After he graduated from Yale in 1973 Ben enrolled in the School of Medicine at the University of Michigan he chose to become a neurosurgeon instead of being a psychologist. In 1975, he married Lacrena Rustin who he met at Yale. Carson earned his medical degree and the two of them moved to Baltimore, Maryland, where he became a resident at Johns Hopkins University in 1977.
In 1987, Carson attracted attention by performing a surgery to separate two 7-month-old craniopagus twins from Germany. Patrick and Benjamin Binder were born joined by their head. Their parents contacted Carson and he went to Germany to talk with the parents and the boy’s doctors. Because the boys were joined at the back of the head and because they had separate brains he felt the operation could be performed.
In 2002, Carson was forced to slow down his practice after developing prostate cancer. He took an active role in his own case, reviewing X-rays and talked with the team surgeons who operated on him. He fully recovered from the operation and was rid of the cancer. The near death experience caused him to change his life to spend more time with his wife and their three children, Murray, Benjamin, Jr., and Rhoeyce.
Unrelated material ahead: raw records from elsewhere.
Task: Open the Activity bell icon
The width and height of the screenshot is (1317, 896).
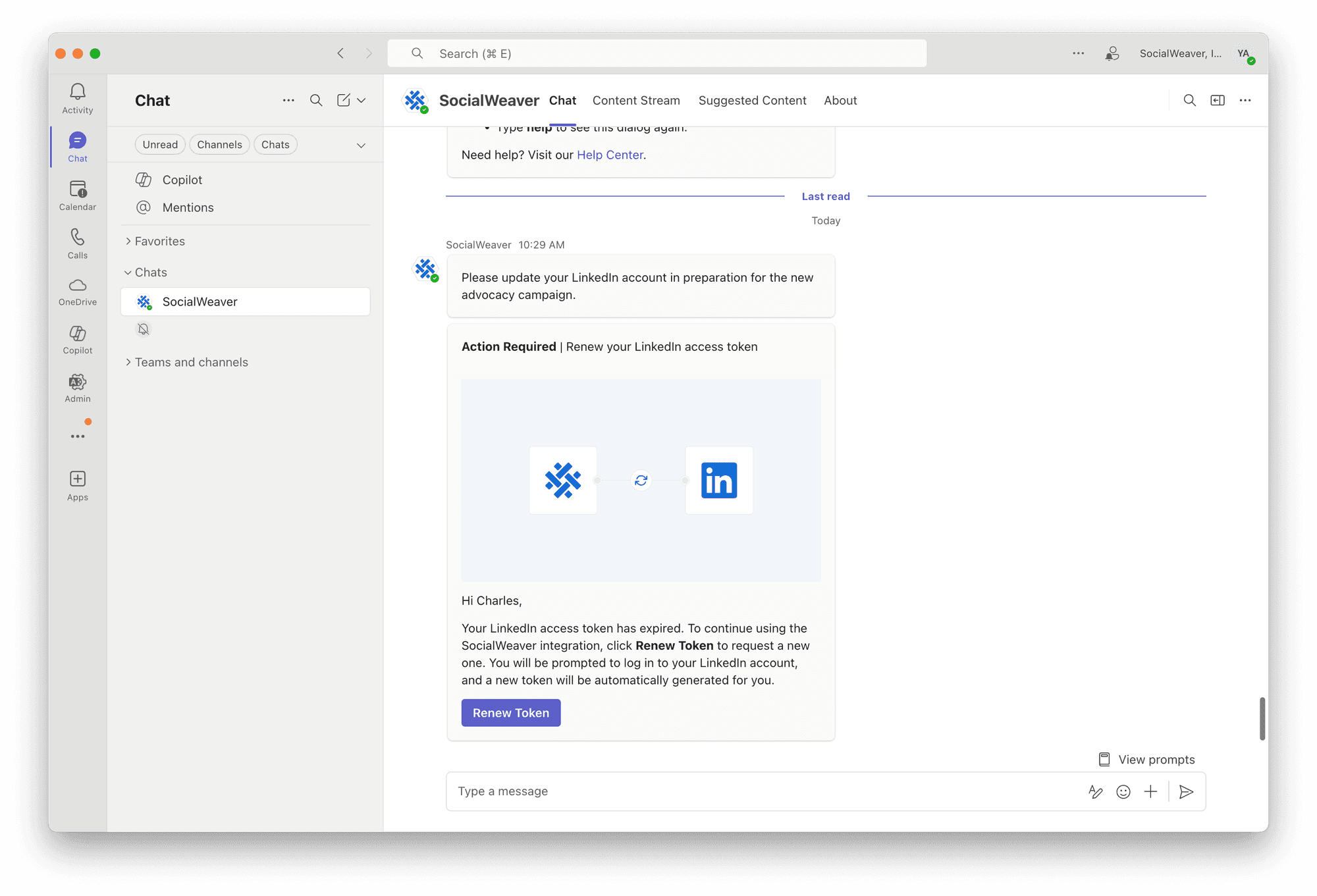Action: point(78,92)
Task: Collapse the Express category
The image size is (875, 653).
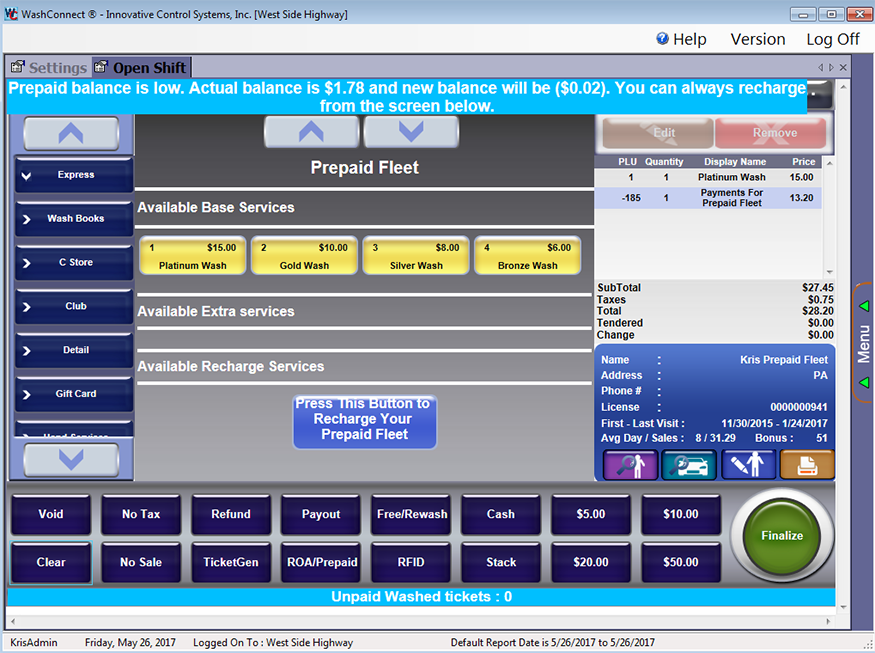Action: pos(75,175)
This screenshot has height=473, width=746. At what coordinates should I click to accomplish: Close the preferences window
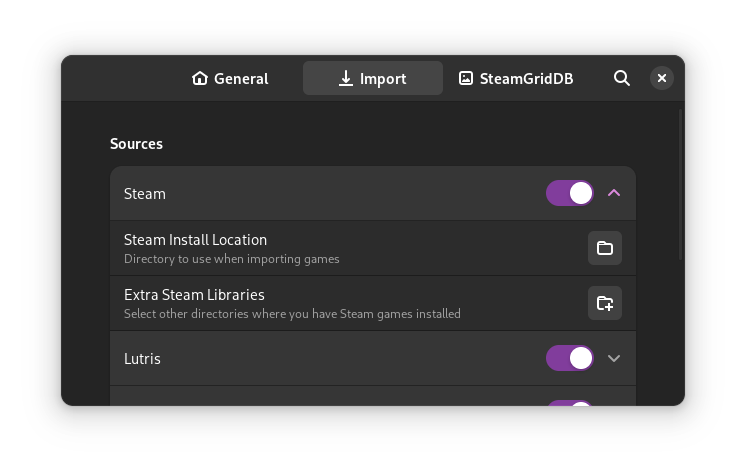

Carson still keeps a busy schedule, performing nearly 300 operations a year and speaking to various groups around the country. He has written three books include that his autobiography Gifted Hands, The Big Picture, and Think Big are about his personal thoughts on success, hard work, and his faith in God. Because of his dedication to children and his many medical breakthroughs he has received more than 50 honorary doctorate degrees and is a member of the Alpha Honor Medical Society.